* **Exercise brief**: Reproduce all of the records below, substituting "Command" for each occurrence of "Instruction" and leaving everything else as it is.

* **Dataset records**:
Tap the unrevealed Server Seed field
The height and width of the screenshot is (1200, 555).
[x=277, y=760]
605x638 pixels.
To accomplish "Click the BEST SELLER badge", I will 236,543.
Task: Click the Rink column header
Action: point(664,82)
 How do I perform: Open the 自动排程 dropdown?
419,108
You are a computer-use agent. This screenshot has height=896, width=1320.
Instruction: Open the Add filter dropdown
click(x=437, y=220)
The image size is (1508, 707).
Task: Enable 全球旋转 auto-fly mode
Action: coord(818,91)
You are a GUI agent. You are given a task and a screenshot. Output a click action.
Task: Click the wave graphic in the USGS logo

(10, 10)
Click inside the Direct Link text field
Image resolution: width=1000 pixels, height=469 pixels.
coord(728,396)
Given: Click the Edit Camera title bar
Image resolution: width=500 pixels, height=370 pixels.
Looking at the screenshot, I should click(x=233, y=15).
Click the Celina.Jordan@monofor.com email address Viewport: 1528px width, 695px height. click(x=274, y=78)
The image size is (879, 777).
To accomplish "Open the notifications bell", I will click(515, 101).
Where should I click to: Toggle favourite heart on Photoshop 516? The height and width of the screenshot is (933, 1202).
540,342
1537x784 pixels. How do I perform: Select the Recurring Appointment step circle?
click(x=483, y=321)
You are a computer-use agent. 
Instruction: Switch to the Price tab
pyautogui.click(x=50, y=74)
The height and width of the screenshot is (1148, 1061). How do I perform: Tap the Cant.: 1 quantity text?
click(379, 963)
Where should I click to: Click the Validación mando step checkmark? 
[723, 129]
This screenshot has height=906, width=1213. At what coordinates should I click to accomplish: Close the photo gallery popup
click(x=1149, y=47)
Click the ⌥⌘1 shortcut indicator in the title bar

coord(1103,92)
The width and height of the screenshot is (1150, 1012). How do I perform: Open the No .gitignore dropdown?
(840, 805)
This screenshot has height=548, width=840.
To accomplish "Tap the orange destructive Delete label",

* **Solution for this exercise**:
Tap the unrevealed Server Seed field
The height and width of the screenshot is (1200, 555).
[x=277, y=760]
605x638 pixels.
To accomplish "Click the BEST SELLER badge", I will 236,543.
Task: Click the Rink column header
Action: point(664,82)
 How do I perform: Open the 自动排程 dropdown?
419,108
You are a computer-use agent. This screenshot has height=896, width=1320.
Command: Open the Add filter dropdown
click(x=437, y=220)
The image size is (1508, 707).
Task: Enable 全球旋转 auto-fly mode
Action: coord(818,91)
You are a GUI agent. You are given a task and a screenshot. Output a click action.
Task: Click the wave graphic in the USGS logo

(10, 10)
Click inside the Direct Link text field
Image resolution: width=1000 pixels, height=469 pixels.
coord(728,396)
Given: Click the Edit Camera title bar
Image resolution: width=500 pixels, height=370 pixels.
Looking at the screenshot, I should click(x=233, y=15).
Click the Celina.Jordan@monofor.com email address Viewport: 1528px width, 695px height. click(x=274, y=78)
The image size is (879, 777).
To accomplish "Open the notifications bell", I will click(515, 101).
Where should I click to: Toggle favourite heart on Photoshop 516? The height and width of the screenshot is (933, 1202).
540,342
1537x784 pixels. How do I perform: Select the Recurring Appointment step circle?
click(x=483, y=321)
You are a computer-use agent. 
Command: Switch to the Price tab
pyautogui.click(x=50, y=74)
The height and width of the screenshot is (1148, 1061). How do I perform: Tap the Cant.: 1 quantity text?
click(379, 963)
Where should I click to: Click the Validación mando step checkmark? 
[723, 129]
This screenshot has height=906, width=1213. At what coordinates should I click to accomplish: Close the photo gallery popup
click(x=1149, y=47)
Click the ⌥⌘1 shortcut indicator in the title bar

coord(1103,92)
The width and height of the screenshot is (1150, 1012). How do I perform: Open the No .gitignore dropdown?
(840, 805)
This screenshot has height=548, width=840.
To accomplish "Tap the orange destructive Delete label",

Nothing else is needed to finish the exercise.